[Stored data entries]
▼▼▼

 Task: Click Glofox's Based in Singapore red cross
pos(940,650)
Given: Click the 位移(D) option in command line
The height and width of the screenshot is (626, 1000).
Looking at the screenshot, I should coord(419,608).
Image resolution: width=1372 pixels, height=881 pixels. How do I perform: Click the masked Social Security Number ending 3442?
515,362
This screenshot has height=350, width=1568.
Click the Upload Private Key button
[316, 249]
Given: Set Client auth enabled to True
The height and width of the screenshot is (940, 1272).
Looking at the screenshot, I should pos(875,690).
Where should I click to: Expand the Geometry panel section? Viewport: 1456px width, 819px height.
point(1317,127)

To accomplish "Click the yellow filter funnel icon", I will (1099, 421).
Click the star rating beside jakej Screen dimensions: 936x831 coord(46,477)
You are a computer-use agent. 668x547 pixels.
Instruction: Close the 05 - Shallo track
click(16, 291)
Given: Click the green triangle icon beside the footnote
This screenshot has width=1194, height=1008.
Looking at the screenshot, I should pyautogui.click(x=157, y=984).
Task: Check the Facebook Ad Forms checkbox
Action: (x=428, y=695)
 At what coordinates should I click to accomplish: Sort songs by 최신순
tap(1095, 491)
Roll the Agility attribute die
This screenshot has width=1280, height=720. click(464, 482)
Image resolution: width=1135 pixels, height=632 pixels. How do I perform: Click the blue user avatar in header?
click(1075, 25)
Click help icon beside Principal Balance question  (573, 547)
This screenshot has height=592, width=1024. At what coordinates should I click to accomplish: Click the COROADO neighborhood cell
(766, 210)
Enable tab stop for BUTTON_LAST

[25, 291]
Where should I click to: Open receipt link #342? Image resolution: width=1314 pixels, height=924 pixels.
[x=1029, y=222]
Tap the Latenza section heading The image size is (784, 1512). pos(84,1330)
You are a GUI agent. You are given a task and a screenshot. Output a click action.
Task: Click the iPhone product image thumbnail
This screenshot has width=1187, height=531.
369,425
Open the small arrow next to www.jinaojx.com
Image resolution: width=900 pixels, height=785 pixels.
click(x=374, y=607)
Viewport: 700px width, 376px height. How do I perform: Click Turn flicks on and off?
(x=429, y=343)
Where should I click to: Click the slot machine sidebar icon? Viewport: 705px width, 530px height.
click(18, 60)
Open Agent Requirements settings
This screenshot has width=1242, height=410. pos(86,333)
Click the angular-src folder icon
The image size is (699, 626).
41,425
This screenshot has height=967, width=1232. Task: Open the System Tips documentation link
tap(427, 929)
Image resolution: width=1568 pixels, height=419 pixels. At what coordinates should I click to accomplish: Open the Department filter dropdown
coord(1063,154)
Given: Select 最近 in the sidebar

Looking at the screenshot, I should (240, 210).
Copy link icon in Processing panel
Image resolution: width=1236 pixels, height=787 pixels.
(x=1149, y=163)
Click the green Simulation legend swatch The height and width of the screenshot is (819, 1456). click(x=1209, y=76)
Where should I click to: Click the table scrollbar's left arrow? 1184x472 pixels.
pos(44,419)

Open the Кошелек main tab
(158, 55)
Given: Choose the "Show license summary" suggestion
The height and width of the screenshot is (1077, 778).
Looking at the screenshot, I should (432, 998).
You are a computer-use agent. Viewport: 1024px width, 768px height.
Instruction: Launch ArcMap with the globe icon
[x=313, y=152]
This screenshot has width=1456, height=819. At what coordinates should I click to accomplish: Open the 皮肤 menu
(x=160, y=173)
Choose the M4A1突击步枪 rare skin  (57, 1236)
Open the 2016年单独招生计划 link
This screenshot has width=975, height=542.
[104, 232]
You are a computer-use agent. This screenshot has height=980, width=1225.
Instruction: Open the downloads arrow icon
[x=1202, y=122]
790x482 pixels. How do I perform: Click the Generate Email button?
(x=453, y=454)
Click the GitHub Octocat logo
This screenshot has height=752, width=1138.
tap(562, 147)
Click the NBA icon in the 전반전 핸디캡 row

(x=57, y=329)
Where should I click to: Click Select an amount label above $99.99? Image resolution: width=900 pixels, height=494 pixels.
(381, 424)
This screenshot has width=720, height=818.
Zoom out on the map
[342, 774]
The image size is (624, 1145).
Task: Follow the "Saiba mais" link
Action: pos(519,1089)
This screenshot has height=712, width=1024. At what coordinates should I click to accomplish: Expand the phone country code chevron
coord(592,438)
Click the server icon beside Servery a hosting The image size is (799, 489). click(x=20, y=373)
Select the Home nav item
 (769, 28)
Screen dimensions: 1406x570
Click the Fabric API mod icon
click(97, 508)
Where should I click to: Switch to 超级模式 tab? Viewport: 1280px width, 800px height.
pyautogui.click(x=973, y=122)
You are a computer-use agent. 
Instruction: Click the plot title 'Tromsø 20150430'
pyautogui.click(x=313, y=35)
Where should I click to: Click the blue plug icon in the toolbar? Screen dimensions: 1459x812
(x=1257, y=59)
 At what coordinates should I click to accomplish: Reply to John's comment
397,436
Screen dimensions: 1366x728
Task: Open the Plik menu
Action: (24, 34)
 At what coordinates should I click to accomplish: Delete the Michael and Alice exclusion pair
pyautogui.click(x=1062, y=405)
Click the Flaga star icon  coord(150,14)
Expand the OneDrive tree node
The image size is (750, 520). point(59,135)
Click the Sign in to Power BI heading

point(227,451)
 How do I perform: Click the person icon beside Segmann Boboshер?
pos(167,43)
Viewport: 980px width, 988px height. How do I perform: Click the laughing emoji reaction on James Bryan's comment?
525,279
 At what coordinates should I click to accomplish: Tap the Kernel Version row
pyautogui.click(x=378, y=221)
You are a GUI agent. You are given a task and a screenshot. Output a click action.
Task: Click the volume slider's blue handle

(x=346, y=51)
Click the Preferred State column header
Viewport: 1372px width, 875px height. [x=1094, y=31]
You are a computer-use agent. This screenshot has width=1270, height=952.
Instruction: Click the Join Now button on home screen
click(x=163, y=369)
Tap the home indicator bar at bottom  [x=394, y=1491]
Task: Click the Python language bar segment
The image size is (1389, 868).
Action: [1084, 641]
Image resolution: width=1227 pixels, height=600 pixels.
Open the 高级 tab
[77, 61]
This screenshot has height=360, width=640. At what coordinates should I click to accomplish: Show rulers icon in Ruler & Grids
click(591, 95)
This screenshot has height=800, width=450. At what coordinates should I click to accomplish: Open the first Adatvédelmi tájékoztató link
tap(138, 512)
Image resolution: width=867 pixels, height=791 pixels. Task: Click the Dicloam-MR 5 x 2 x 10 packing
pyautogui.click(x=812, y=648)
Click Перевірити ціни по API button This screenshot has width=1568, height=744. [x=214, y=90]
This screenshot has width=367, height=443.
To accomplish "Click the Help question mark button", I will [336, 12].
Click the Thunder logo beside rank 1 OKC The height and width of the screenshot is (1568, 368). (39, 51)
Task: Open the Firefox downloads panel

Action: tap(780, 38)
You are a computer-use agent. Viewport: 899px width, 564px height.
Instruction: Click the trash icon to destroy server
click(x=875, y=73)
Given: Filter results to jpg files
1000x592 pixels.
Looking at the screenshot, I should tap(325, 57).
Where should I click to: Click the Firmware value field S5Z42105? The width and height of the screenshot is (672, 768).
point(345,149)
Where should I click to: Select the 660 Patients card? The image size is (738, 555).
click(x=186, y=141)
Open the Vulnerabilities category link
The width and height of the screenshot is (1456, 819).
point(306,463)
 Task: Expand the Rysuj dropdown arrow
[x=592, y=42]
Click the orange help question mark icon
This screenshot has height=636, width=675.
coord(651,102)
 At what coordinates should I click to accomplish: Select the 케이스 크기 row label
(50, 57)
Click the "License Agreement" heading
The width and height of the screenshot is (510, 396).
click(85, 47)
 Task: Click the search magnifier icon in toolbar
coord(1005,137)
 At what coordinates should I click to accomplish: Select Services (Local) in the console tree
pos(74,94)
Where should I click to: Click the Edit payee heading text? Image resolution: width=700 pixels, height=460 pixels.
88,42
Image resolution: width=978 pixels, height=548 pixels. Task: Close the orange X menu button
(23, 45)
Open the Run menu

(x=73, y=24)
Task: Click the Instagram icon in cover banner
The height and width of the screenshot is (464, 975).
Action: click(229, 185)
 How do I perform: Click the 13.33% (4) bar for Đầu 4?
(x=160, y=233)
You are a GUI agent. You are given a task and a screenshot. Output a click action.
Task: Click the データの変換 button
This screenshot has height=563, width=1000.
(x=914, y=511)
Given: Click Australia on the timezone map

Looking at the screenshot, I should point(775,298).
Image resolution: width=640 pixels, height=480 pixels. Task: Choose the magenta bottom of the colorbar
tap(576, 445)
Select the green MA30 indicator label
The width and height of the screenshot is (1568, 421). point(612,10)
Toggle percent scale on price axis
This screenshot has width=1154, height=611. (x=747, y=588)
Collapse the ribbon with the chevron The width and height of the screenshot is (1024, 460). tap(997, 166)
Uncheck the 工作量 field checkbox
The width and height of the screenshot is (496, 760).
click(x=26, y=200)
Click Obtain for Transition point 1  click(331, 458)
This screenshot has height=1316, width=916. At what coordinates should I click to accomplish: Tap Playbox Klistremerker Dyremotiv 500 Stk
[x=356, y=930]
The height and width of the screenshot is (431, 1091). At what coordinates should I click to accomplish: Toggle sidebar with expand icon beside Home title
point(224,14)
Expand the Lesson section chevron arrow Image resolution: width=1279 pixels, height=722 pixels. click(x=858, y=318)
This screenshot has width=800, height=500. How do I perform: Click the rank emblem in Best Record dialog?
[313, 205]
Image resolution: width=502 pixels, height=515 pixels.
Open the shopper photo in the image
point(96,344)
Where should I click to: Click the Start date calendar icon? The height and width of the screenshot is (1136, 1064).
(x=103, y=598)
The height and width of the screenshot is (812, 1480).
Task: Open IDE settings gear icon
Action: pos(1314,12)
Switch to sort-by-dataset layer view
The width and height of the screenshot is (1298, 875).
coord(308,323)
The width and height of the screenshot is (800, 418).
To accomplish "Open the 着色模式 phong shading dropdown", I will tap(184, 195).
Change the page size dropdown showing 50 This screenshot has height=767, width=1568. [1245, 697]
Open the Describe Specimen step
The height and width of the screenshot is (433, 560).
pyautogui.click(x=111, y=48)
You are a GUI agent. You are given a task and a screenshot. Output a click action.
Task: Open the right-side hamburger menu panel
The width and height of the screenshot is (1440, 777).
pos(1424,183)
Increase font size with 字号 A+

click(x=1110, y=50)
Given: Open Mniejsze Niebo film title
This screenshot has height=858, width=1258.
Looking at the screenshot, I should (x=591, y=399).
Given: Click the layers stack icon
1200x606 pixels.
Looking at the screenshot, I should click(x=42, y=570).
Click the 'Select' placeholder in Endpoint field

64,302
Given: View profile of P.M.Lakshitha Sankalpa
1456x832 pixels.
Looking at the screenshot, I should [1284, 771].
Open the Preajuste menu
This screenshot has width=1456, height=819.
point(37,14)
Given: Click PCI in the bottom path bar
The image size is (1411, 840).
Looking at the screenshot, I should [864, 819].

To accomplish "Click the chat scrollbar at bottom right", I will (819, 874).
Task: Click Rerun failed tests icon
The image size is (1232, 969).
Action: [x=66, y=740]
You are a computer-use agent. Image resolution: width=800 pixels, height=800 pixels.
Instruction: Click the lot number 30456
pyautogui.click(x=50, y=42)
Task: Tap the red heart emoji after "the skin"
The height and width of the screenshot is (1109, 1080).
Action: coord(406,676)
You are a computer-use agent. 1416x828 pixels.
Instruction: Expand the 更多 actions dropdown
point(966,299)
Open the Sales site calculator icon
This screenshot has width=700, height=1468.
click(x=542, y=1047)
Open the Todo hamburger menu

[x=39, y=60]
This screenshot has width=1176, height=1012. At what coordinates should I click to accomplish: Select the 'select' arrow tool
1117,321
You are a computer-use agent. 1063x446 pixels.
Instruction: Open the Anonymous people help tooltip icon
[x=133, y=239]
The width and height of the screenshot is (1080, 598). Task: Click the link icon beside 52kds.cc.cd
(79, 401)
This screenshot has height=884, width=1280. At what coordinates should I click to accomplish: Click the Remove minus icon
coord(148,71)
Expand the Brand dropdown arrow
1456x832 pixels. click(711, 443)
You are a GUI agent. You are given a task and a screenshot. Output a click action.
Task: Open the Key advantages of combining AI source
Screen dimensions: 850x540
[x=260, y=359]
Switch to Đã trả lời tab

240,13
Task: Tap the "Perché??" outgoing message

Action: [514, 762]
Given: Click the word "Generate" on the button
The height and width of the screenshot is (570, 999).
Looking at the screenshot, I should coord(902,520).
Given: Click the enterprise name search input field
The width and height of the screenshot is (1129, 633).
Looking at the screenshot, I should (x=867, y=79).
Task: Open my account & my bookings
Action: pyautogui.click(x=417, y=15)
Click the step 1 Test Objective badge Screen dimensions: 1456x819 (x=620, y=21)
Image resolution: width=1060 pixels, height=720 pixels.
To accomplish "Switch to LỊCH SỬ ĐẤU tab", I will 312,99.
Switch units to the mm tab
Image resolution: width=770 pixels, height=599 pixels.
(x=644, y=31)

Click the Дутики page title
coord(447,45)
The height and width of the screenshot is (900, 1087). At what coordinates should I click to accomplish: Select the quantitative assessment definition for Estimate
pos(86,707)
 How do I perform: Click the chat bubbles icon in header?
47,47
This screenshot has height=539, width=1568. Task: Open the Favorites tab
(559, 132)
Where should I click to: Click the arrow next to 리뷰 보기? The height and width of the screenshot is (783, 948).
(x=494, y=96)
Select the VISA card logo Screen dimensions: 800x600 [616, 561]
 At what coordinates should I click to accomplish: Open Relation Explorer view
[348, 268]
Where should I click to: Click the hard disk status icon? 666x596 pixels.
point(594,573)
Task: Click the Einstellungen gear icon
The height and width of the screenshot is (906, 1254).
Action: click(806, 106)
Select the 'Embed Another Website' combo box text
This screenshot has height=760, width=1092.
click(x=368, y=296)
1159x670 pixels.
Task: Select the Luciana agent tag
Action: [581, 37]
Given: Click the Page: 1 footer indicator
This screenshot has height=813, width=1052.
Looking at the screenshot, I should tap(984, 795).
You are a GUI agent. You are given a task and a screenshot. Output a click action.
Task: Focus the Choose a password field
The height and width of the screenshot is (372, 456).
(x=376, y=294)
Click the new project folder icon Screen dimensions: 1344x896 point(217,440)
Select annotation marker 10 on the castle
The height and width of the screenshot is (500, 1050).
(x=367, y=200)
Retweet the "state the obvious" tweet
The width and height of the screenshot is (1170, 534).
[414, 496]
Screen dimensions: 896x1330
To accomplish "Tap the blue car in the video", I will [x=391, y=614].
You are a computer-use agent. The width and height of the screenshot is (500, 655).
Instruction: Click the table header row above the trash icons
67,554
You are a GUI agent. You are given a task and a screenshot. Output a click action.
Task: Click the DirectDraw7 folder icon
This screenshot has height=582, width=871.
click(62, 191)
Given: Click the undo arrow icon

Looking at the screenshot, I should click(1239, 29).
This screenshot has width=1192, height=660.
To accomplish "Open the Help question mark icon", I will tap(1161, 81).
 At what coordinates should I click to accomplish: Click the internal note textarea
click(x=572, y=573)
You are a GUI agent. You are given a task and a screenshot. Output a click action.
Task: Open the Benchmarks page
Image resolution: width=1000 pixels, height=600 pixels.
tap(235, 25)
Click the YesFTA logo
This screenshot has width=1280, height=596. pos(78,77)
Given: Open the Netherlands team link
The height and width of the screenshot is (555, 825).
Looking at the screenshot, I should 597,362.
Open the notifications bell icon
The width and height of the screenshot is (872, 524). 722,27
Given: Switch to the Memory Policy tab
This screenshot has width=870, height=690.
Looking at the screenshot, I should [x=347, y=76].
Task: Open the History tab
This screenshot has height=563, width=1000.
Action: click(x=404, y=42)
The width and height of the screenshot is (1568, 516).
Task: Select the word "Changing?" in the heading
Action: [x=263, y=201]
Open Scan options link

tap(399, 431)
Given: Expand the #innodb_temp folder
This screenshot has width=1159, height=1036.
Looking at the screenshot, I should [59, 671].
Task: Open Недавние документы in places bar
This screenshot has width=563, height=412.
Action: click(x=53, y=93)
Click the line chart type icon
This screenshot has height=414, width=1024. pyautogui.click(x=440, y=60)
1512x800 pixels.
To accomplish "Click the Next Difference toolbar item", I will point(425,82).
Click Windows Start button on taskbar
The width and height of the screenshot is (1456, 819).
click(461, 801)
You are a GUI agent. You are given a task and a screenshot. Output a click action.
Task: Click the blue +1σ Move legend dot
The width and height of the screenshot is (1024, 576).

▲▲▲

Above are the entries. Output exactly the lines beginning with the line that has "Task: Click the DirectDraw7 folder icon" and ending with the line that has "Given: Switch to the Memory Policy tab".

__Answer for the task__:
Task: Click the DirectDraw7 folder icon
This screenshot has height=582, width=871.
click(62, 191)
Given: Click the undo arrow icon

Looking at the screenshot, I should click(1239, 29).
This screenshot has width=1192, height=660.
To accomplish "Open the Help question mark icon", I will tap(1161, 81).
 At what coordinates should I click to accomplish: Click the internal note textarea
click(x=572, y=573)
You are a GUI agent. You are given a task and a screenshot. Output a click action.
Task: Open the Benchmarks page
Image resolution: width=1000 pixels, height=600 pixels.
tap(235, 25)
Click the YesFTA logo
This screenshot has width=1280, height=596. pos(78,77)
Given: Open the Netherlands team link
The height and width of the screenshot is (555, 825).
Looking at the screenshot, I should 597,362.
Open the notifications bell icon
The width and height of the screenshot is (872, 524). 722,27
Given: Switch to the Memory Policy tab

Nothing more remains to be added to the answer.